— PASSAGE SHOWN —
One area in which we are particularly interested is chemical imaging: the ability to obtain spatially resolved chemical landscapes is critical for understanding the mechanisms in biological systems and guiding the development of novel materials.
One of the challenges faced in chemical imaging is obtaining elemental maps of large areas in a fast manner such that it becomes practical for routine analysis. We are overcoming this challenge by developing a glow discharge optical emission spectroscopy elemental mapping technique (i). Another area in which we are interested is mass spectrometry: the ability to obtain elemental, structural, molecular, and isotopic information is also critical for many relevant samples. One of the challenges in mass spectrometry is the sample preparation that allows the introduction of solid samples into the mass spectrometer and is typically the bottleneck in the analysis. We are overcoming this challenge by developing ambient ionization techniques (ii). An alternative way we are overcoming sample throughput limitations in chemical analysis is through development of compressed sensing schemes. CS hinges on group incoherent sampling and sparsity to allow performing compression during acquisition (iii). Additionally, most of our chemical analysis techniques are based on plasmas (partially ionized gases) with novel geometries and modes of operation. Here, we bridge the gap between instrument and application development by improving the understanding of the plasma underlying mechanisms that will ultimately lead to enhanced analytical performance (iv).

— INFORMATION PROVIDED —
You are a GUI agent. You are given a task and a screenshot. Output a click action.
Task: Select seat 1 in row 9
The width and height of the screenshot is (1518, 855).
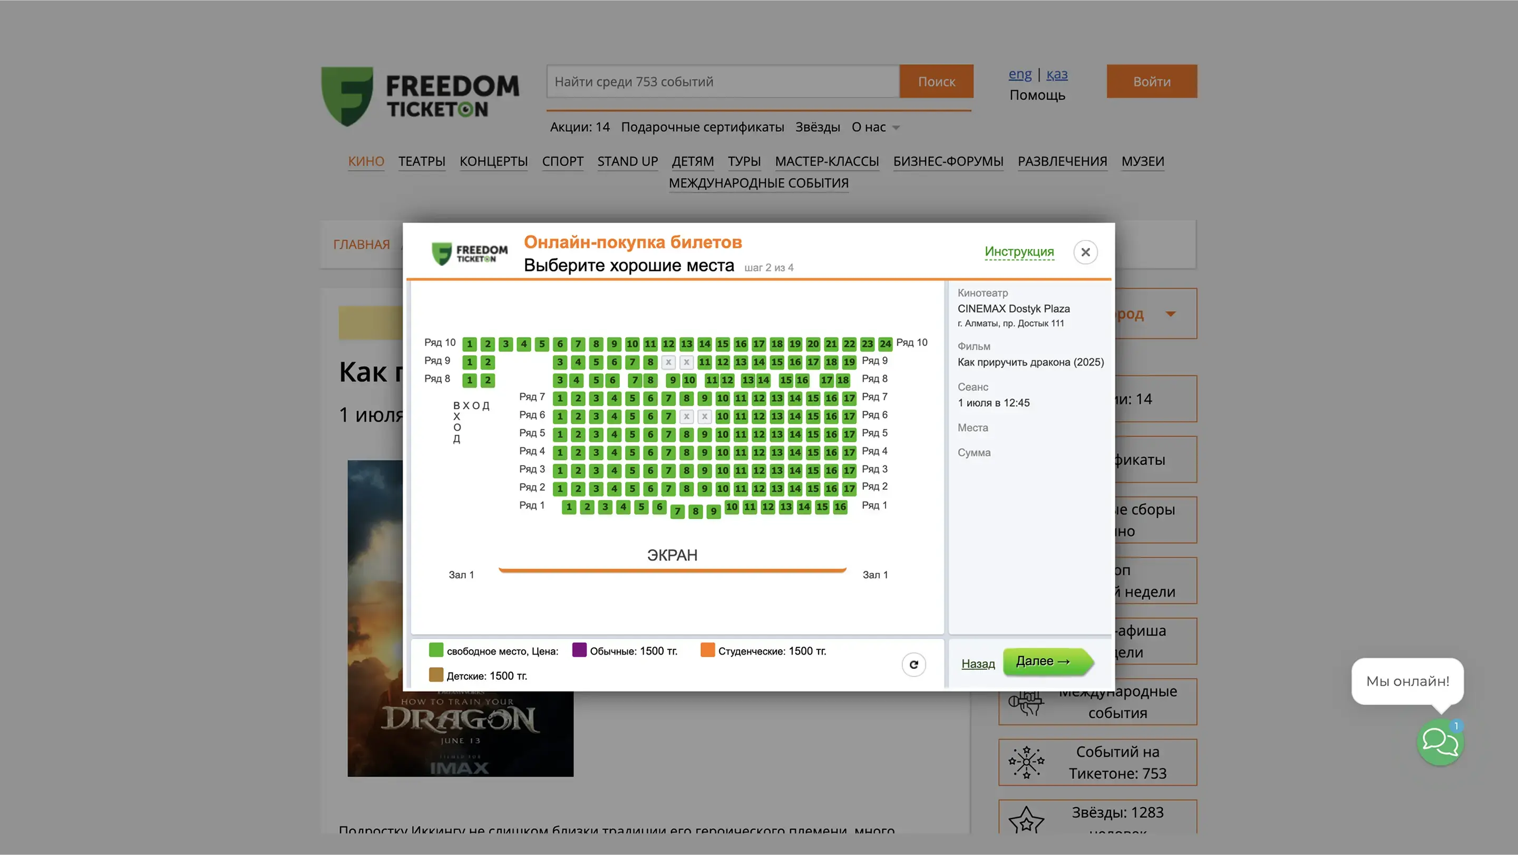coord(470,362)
--
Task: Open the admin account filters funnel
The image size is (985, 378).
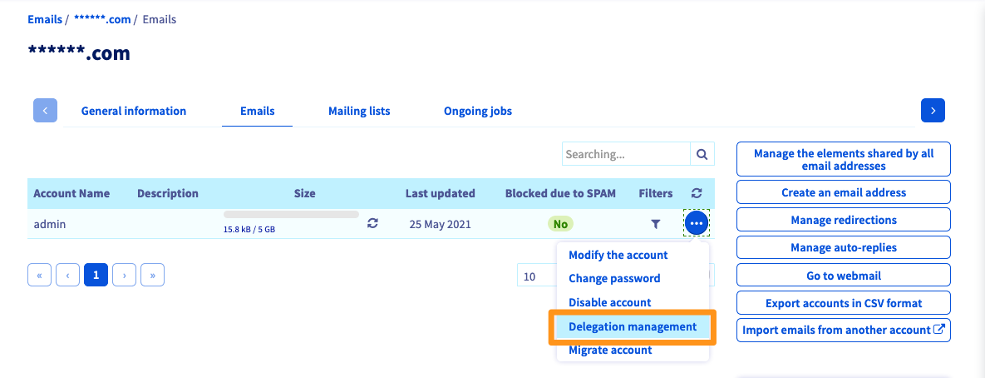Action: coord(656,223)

— WORK TASK 1 —
According to the research overview, what techniques are being developed to address the sample preparation challenge in mass spectrometry?
— WORK TASK 2 —
Reproduce a portion of the research overview word for word, starting at the words "One area in" and ending after the words "of novel materials.".
The entries are separate material, distinct from the research overview.

— EXPECTED ANSWER 1 —
Ambient ionization techniques.

— EXPECTED ANSWER 2 —
One area in which we are particularly interested is chemical imaging: the ability to obtain spatially resolved chemical landscapes is critical for understanding the mechanisms in biological systems and guiding the development of novel materials.